- **Problem to work on**
Extend the forum thread about dog souls and individuation, picking up right after its last line.

Organic portals and animal empathy?

Approaching Infinity said:
Guardian said:
Hmmm, then would it be possible that a doggie "soul" could "stand on its own" and no longer emerge and reintegrate with the doggie "pool"...perhaps right before it's ready to move to 3D? Much the same as a human soul could stand on it's own and no longer emerge and reintegrate with the human "pool"...perhaps right before it's ready to move to 4D?

Maybe a "Spirit" has to learn to get out of its own "pool" and stand alone before it can go jump in another pool?

Guardian said:
OK, I think I got it...basically it's just who's using which words to describe what? Like that kewl article just posted on SOTT, it's all in the wording?

In this case, the scientists in the experiments are using certain words differently than we generally do here?

I'd say yes to all the above.

Me too. Because I've had dogs that were so way beyond ordinary that I knew they were "individuated" in some way though I didn't use that term back then.
 
Guardian said:
Hmmm, then would it be possible that a doggie "soul" could "stand on its own" and no longer emerge and reintegrate with the doggie "pool"...perhaps right before it's ready to move to 3D? Much the same as a human soul could stand on it's own and no longer emerge and reintegrate with the human "pool"...perhaps right before it's ready to move to 4D?

Maybe a "Spirit" has to learn to get out of its own "pool" and stand alone before it can go jump in another pool?

Well, since this is all theoretical, I have to say I don't really know, but, the way I think about it is that when a doggie "soul" is ready it moves to the next more complex incarnation as a human (for example) where it has the chance to eventually develop a 'standalone' soul. Geeze, these metaphors are getting a bit modernistic! Then again, the Cs did say that the universe was like a big computer.
 
Laura said:
Me too. Because I've had dogs that were so way beyond ordinary that I knew they were "individuated" in some way though I didn't use that term back then.

Me too! I've known dogs that were incredibly intelligent and "aware", then I've known other doggies that, while loveable, were dumber than a box of rocks.

Kinda like people ;)
 
Guardian said:
Laura said:
Me too. Because I've had dogs that were so way beyond ordinary that I knew they were "individuated" in some way though I didn't use that term back then.

Me too! I've known dogs that were incredibly intelligent and "aware", then I've known other doggies that, while loveable, were dumber than a box of rocks.

- **Data provided**
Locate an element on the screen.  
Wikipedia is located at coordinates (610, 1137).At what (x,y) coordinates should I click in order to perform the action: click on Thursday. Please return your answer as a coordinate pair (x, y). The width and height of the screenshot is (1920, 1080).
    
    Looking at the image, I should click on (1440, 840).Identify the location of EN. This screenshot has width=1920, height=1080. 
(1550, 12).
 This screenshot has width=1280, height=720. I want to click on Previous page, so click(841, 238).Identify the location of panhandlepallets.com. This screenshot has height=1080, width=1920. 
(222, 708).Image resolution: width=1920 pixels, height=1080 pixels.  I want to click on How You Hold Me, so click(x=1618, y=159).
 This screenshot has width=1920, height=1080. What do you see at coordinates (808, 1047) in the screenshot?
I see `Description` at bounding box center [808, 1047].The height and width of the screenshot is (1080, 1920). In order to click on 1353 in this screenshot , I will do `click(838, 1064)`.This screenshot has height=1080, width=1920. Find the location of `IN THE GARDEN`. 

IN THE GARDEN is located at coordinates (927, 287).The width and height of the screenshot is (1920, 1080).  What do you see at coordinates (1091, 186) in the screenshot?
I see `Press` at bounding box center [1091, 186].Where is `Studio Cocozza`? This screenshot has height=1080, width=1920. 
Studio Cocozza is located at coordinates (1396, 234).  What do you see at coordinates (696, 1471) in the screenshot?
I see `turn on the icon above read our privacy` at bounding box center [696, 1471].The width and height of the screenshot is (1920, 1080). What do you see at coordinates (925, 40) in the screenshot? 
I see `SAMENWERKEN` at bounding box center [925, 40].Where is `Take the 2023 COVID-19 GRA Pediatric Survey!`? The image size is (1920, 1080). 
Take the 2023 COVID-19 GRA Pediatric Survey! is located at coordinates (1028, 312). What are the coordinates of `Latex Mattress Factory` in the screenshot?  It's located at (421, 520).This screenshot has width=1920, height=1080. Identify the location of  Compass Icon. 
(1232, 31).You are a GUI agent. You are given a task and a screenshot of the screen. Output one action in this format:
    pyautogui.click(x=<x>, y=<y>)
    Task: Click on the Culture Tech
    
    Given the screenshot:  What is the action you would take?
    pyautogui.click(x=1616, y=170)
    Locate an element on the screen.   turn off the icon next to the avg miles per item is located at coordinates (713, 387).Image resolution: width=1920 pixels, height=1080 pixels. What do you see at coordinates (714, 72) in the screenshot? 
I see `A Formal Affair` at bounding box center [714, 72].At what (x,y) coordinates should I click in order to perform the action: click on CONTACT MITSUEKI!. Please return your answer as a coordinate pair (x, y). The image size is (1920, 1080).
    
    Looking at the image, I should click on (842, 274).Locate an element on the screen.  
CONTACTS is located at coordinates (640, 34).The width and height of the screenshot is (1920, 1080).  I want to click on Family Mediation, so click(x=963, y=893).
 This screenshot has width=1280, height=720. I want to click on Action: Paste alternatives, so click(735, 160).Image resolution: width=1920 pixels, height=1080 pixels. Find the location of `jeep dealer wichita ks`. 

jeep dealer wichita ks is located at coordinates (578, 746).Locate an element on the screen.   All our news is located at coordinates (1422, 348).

- **Answer to this exercise**
Kinda like people ;)

Let me know if I'm haring off into the weeds.

My thinking on this has reached this point: When we're working to 'forge' or 'build' a soul, it can change the 'gravity' around us to attract 'consciousness'. Wherever we happen to go, that energy follows us. When we interact with other animals, its there, and if those four footeds are ready? It can rub off. This works with whatever density we happen to be around the most, even rocks. My guts say its part of the natural order of it all, but I have zero data to back that up.

Close?
 
I wrote quite a long post here last night, but lost it again my fault for not saving first.

Anyhow the gist was that I was thinking along the lines of Gimpy in that it is good to 'help' 2D animals increase their 'consciousness' levels by having them as household friends. In fact as all is equal in the Universe it would be just as wise to consciously help/be around both 1st and 2nd density (nature) as much as possible. That to help humans into awareness is no more important than any other density.

Also that the Wave must affect everything.

I also have to say that in my experience dogs in particular beat the majority of humans hads down aka empathy, loyalty, friendship. Perhaps because many humans dont appear to be using the extra faculties they have been given in 3D. We have so many abandoned dogs here it is heart-breaking when they are so loving and just want to give affection and much much more. Far more STO in my book.
 
This is interesting:

_http://io9.com/5937356/prominent-scientists-sign-declaration-that-animals-have-conscious-awareness-just-like-us

Prominent scientists sign declaration that animals have conscious awareness, just like us
George Dvorsky

An international group of prominent scientists has signed The Cambridge Declaration on Consciousness in which they are proclaiming their support for the idea that animals are conscious and aware to the degree that humans are — a list of animals that includes all mammals, birds, and even the octopus. But will this make us stop treating these animals in totally inhumane ways?

While it might not sound like much for scientists to declare that many nonhuman animals possess conscious states, it's the open acknowledgement that's the big news here. The body of scientific evidence is increasingly showing that most animals are conscious in the same way that we are, and it's no longer something we can ignore.

What's also very interesting about the declaration is the group's acknowledgement that consciousness can emerge in those animals that are very much unlike humans, including those that evolved along different evolutionary tracks, namely birds and some cephalopods.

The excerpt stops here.